In the time from the first Christian centuries until the evolutionary
epoch of the Spiritual Soul, the dominant spiritual life was a
Spirit-content hovering above mankind a content with which man
was quite unable to unite himself in Knowledge. He therefore united
with it in an outward way. He explained it, and pondered
on the question: how, and why, and to what degree the faculties of the
soul were insufficient to bring about the full union with it in
Knowledge. Thus he distinguished the realm into which Knowledge can
penetrate, from that into which it cannot. It became the proper thing
to renounce the exercise of those faculties of soul which rise with
Knowledge into the spiritual world. And at length the time approached
the turn of the seventeenth and eighteenth centuries in
which the forces of the soul that inclined towards the Spirit were
diverted from the Spiritual altogether, so far as active Knowledge was
concerned. Men began to live their conscious life in those forces of
the soul only, which are directed to the sense-perceptible.

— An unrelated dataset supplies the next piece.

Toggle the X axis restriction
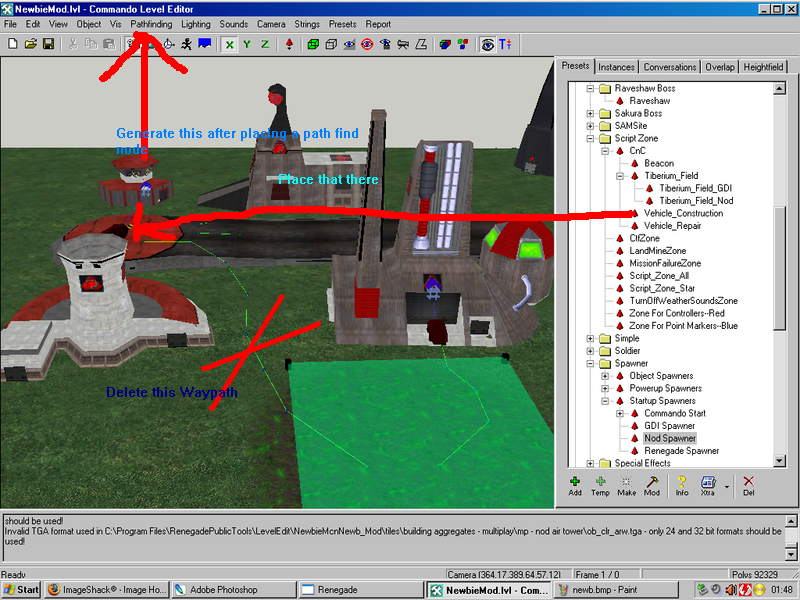Viewport: 800px width, 600px height. point(230,44)
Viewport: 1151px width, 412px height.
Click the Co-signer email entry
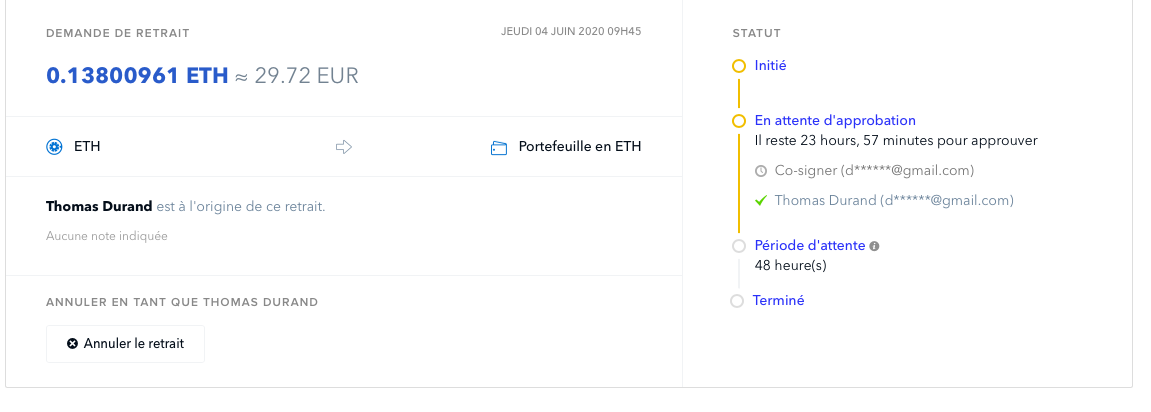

Blunt indeed became the powers of Knowledge for spiritual things
most of all in the eighteenth century.
The thinkers of humanity now lost the spiritual content from their
Ideas. In the Idealism of the first half of the nineteenth century,
the Spirit-empty Ideas themselves are represented as the creative
substance of the world. Thus Fichte, Schelling, Hegel. Or again, they
point to a Supersensible which vanishes into thin air because it is
bereft of Spirit. Thus Spencer, John Stuart Mill, and others. The
Ideas are dead when they no longer seek the living Spirit.
There is no escaping the fact, lost was the sense of spiritual vision
for the things of the Spirit. A continuation of the old
life of spiritual Knowledge is impossible. With the Spiritual Soul
unfolding within him, man's faculties of soul must strive onward to
reach their new union with the Spirit-world, a union elementary,
immediate and living. Anthroposophy would fain be such a striving.
In the spiritual life of this age, it is just the leading
personalities who to begin with do not know what Anthroposophy
intends. Wide circles of people who follow in their wake are thereby
kept away from Anthroposophy. The leading people of today live in a
soul-content which in the course of time has grown altogether
unaccustomed to use the spiritual forces. For them, it is as though
one would call upon a man having an organ paralysed, to use it.
Paralysed were the higher faculties of Knowledge from the sixteenth
into the latter half of the nineteenth century. And mankind remained
utterly unconscious of the fact; indeed, the one-sided application of
Knowledge-powers directed to the outer world of sense was regarded as
a sign of special progress.
Further Leading Thoughts issued from the Goetheanum for the Anthroposophical Society (with reference to the foregoing study: Historic Cataclysms at the Dawn of the Spiritual Soul)
180. The Greeks and Romans were the peoples predestined by their very
nature for the unfolding of the Intellectual or Mind-Soul. They
developed this stage of the soul to perfection. But they did not bear
within them the seeds of a direct, unbroken progress to the Spiritual
Soul. Their soul-life went under in the Intellectual or Mind-Soul.
181. In the time from the origin of Christianity until the age of the
unfolding of the Spiritual Soul, a world of the Spirit was holding
sway which did not unite with the forces of the human soul. The latter
contrived to explain the world of the Spirit, but they
could not experience it in living consciousness.
182. The peoples advancing from the North-East in the great
migrations, encroaching on the Roman Empire, took hold of the
Intellectual or Mind-Soul more in the inner life of feeling.
Meanwhile, imbedded in this element of feeling, the Spiritual Soul was
evolving within their souls. The inner life of these peoples was
waiting for the present time, when the re-union of the soul with the
world of the Spirit is fully possible once more.